Entgegen der Auffassung der Beklagten widerspricht die Auslegung des § 61 Abs 2 SGB V, die das LSG seiner Entscheidung zugrunde gelegt hat und die der Senat für zutreffend hält, nicht dem Grundgesetz (GG). Insbesondere verstößt sie nicht gegen Art 3 Abs 1 GG. Diese Verfassungsnorm gebietet, alle Menschen vor dem Gesetz gleich zu behandeln. Demgemäß ist dieser Grundsatz vor allem dann verletzt, wenn eine Gruppe von Normadressaten im Vergleich zu anderen Normadressaten anders behandelt wird, obwohl zwischen beiden Gruppen keine Unterschiede von solcher Art und solchem Gewicht bestehen, daß sie die Ungleichbehandlung rechtfertigen könnten (vgl BVerfGE 55, 72, 88; 71, 146, 154 f; 75, 382, 393). Zwar kann § 61 Abs 2 SGB V dazu führen, daß Versicherte, deren monatliche Bruttoeinnahmen zum Lebensunterhalt die Einkommensgrenze des § 61 Abs 2 Nr 1 SGB V überschreiten und damit tatsächlich nicht bedürftig sind, nach § 61 Abs 2 Nr 2 SGB V wegen des – möglicherweise unrechtmäßigen – Bezugs von Hilfe zum Lebensunterhalt nach dem BSHG oder Alhi nach dem AFG als bedürftig gelten und damit Anspruch auf die vollständige Befreiung von Zuzahlungen und auf Übernahme der berechnungsfähigen Restkosten für die Versorgung mit Zahnersatz haben, während andere Personen, die über gleich hohe monatliche Bruttoeinnahmen zum Lebensunterhalt verfügen, aber nicht zur Personengruppe der in § 61 Abs 2 Nr 2 SGB V aufgeführten Sozialleistungsbezieher gehören, nicht von Zuzahlungen befreit werden dürfen.
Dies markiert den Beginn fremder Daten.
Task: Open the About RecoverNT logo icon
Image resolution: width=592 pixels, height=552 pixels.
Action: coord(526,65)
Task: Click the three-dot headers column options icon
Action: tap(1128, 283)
Diese unterschiedliche Behandlung ist jedoch gerechtfertigt, denn die Differenzierung beruht auf sachlichen Gründen. Der Gesetzgeber wollte – wie schon dargestellt – eine einfache, typisierende Regelung schaffen, die eine möglichst gleichmäßige Behandlung aller Antragsteller durch die Krankenkassen und eine zügige Erledigung der Härtefälle ermöglicht. Im Rahmen des ihm zustehenden weiten Gestaltungsspielraums darf der Gesetzgeber eine begünstigende Regelung an die Zugehörigkeit zu einer Personengruppe knüpfen, die typischerweise bestimmte Voraussetzungen – hier: Bedürftigkeit – erfüllt. Er muß dabei nicht auf jede Besonderheit Rücksicht nehmen und entsprechende Sonderregelungen schaffen. Dies würde auch den Erfordernissen einer Massenverwaltung, wie sie den Krankenkassen obliegt, widersprechen (vgl dazu auch BSGE 71, 244, 248).
Die Revision der Beklagten konnte nach alledem keinen Erfolg haben.
Die Kostenentscheidung folgt aus § 193 SGG.